Consumers really, really need to harp on an unreliability factor- with penalties- as they will
eventually have to pay for the prohibitively high cost of installing battery backup which is many
times as expensive as the original installation. Having penalties only begins to reveal the total cost
of unreliable RE.

https://blog.friendsofscience.org/2021/12/21/the-cost-of-net-zero-electrification-of-the-u-s-a/amp/

Vuk
June 22, 2022 7:44 am

Meanwhile in Europe the Telegraph is reporting:
The International Energy Agency warned Putin’s decision to curtail flows through the Nord Stream pipeline over the last week could be a precursor to a full shutdown this winter.
Fatih Birol, head of the IEA, told the Financial Times: “Europe should be ready in case Russian gas is completely cut off.”
He said European countries should take measures to reduce demand ahead of the key winter period. This included firing up old coal-fired power stations despite concerns about emissions.
Bloomberg reported that Germany was preparing to trigger the second phase of its emergency gas plan – known as the “alarm” stage – amid rising fears that Putin could turn off the taps.

Reply to  Vuk
June 22, 2022 9:25 am

Meanwhile, Germany hasn’t moved to restart the three nuclear reactors they shut down last December or postpone the shutdown of the final three this December. Total lost capacity between all six is 8,107 MW.
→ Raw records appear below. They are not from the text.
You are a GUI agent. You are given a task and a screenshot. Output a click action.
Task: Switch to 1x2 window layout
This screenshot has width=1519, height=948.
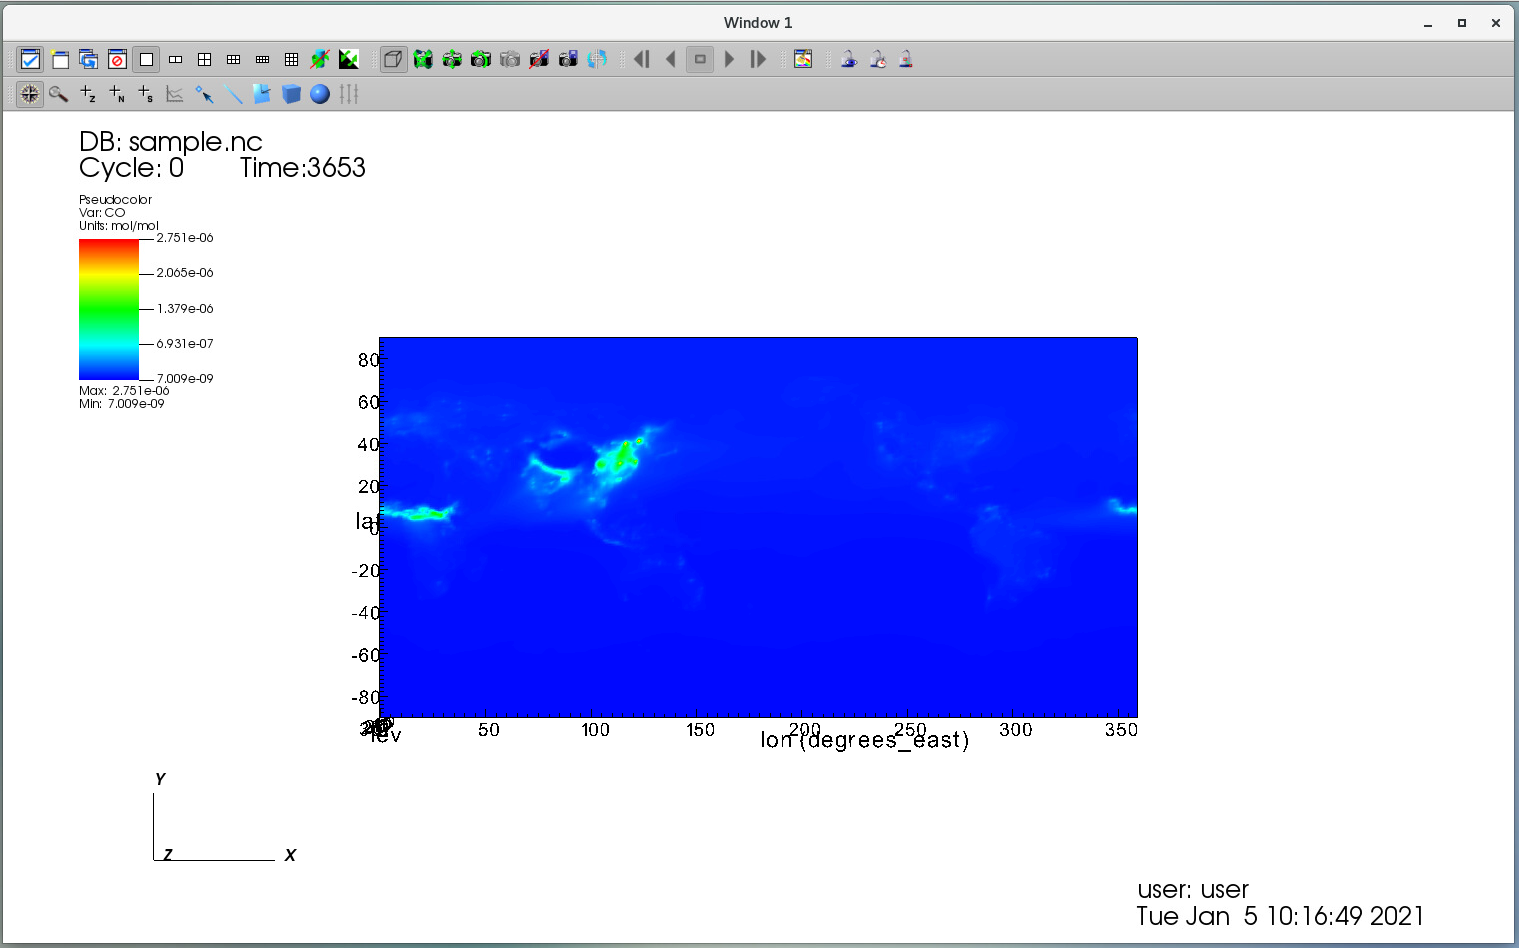click(x=175, y=60)
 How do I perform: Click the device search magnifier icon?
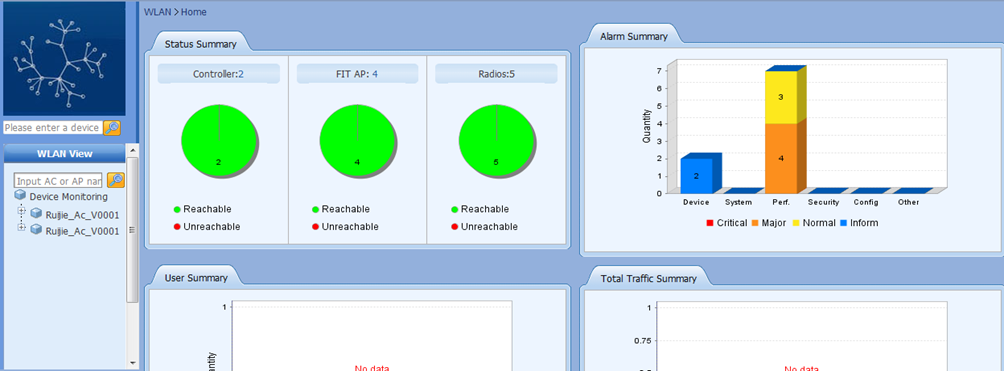(112, 128)
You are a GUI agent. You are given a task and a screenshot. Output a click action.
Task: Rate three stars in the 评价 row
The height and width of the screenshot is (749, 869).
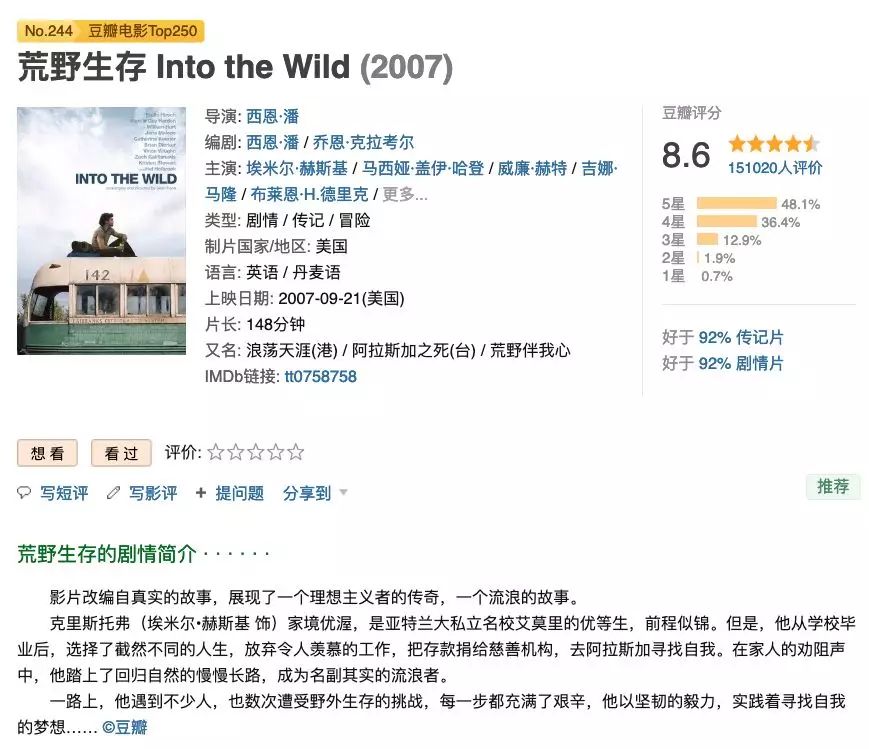coord(256,453)
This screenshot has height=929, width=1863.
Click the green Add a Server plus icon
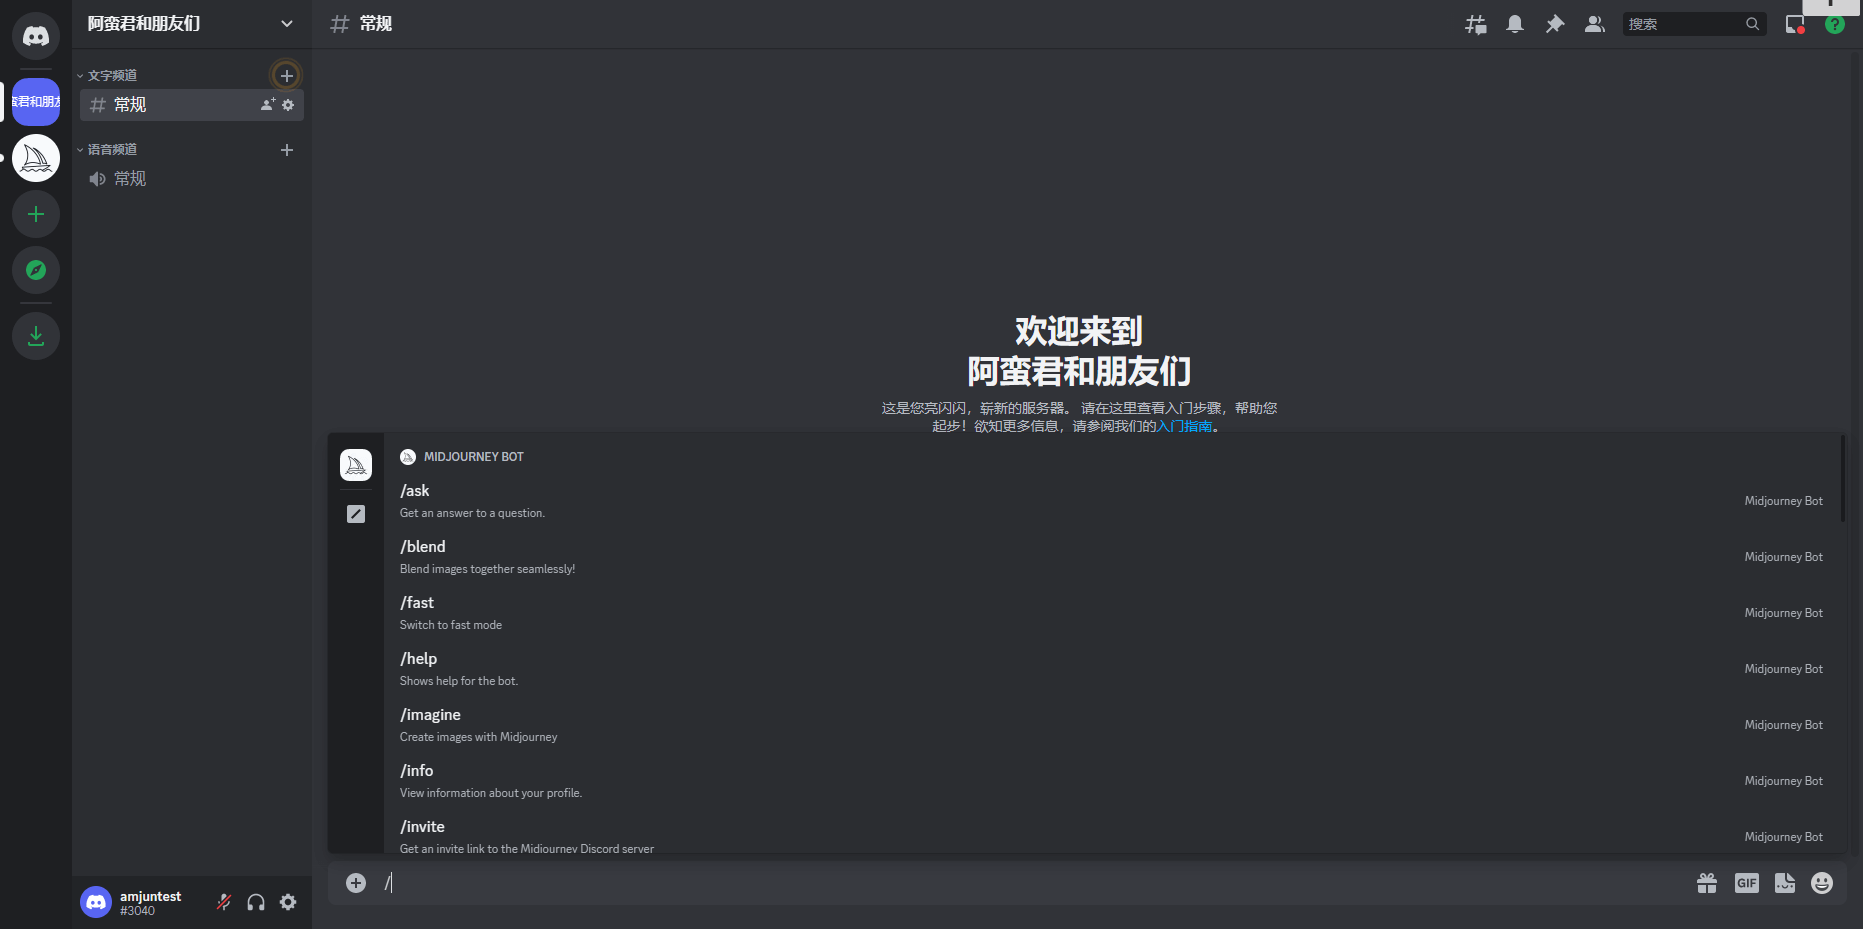[x=36, y=214]
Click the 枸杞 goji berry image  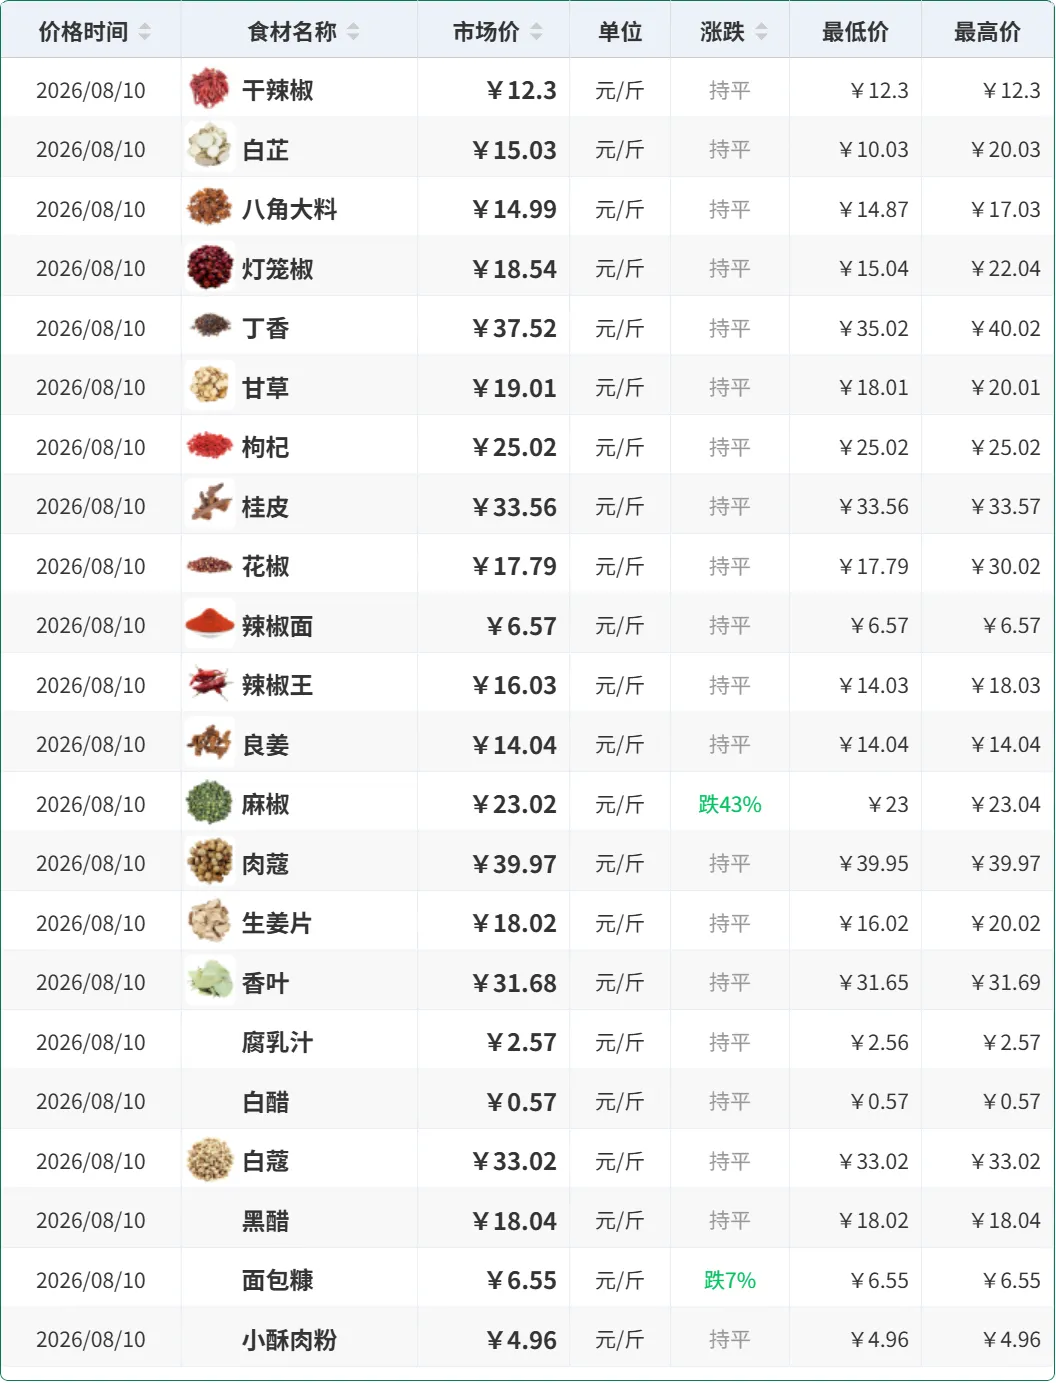210,447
I guess in Germany the anti-nuclear crazies have more influence than the anti-CO2 crazies.

MarkW
Reply to  Vuk
June 22, 2022 11:47 am

Dictators may be able to make the trains run on time. But that is only so long as you do exactly what they tell you to do. Piss them off, and they will cut off your train service completely.

Davidf
Reply to  MarkW
June 22, 2022 4:29 pm

“A Government that has the power to give you everything you want, has the power to take everything you have.” Reagan, wasnt it?

Dan
June 22, 2022 8:42 am

FYI, Vogtle 3 & 4 are each rated at 1.2GW and are over 95 % complete. They are expected to start operating by the end of 2022 and 2023, respectively. It will be interesting to see how their operation affects electricity rates in Georgia.

ResourceGuy
Reply to  Dan
June 22, 2022 12:31 pm

You can have your nuclear plant, but it will cost 3x more than promised. Then you get to pay for waste sitting there on site doing nothing.

Drake
Reply to  ResourceGuy
June 22, 2022 1:35 pm

A guy named ResourceGuy should probable provide a link to the resource he used to find the 3x.

Kemaris
Reply to  Drake
June 24, 2022 11:10 pm

No, you don’t want a picture of his anus posted here.

Kemaris
Reply to  ResourceGuy
June 24, 2022 11:12 pm

Or we can get religious environmentalists like yourself out of the way and reprocess the spent fuel into usable fuels and the tiny fraction of high level waste.

Tom in Florida
June 22, 2022 2:59 pm

My concern would be destruction of the infrastructure due to storms. Who will be responsible for repairs on such a grand scale? If the lowest prices prevail for the majority of people, will there be enough reserve capital to do repairs on that scale? I do not know how it would work. In addition, currently most major power companies provide extra assistance to other major power companies post major storm damage. These are reciprocal agreements between geographic areas.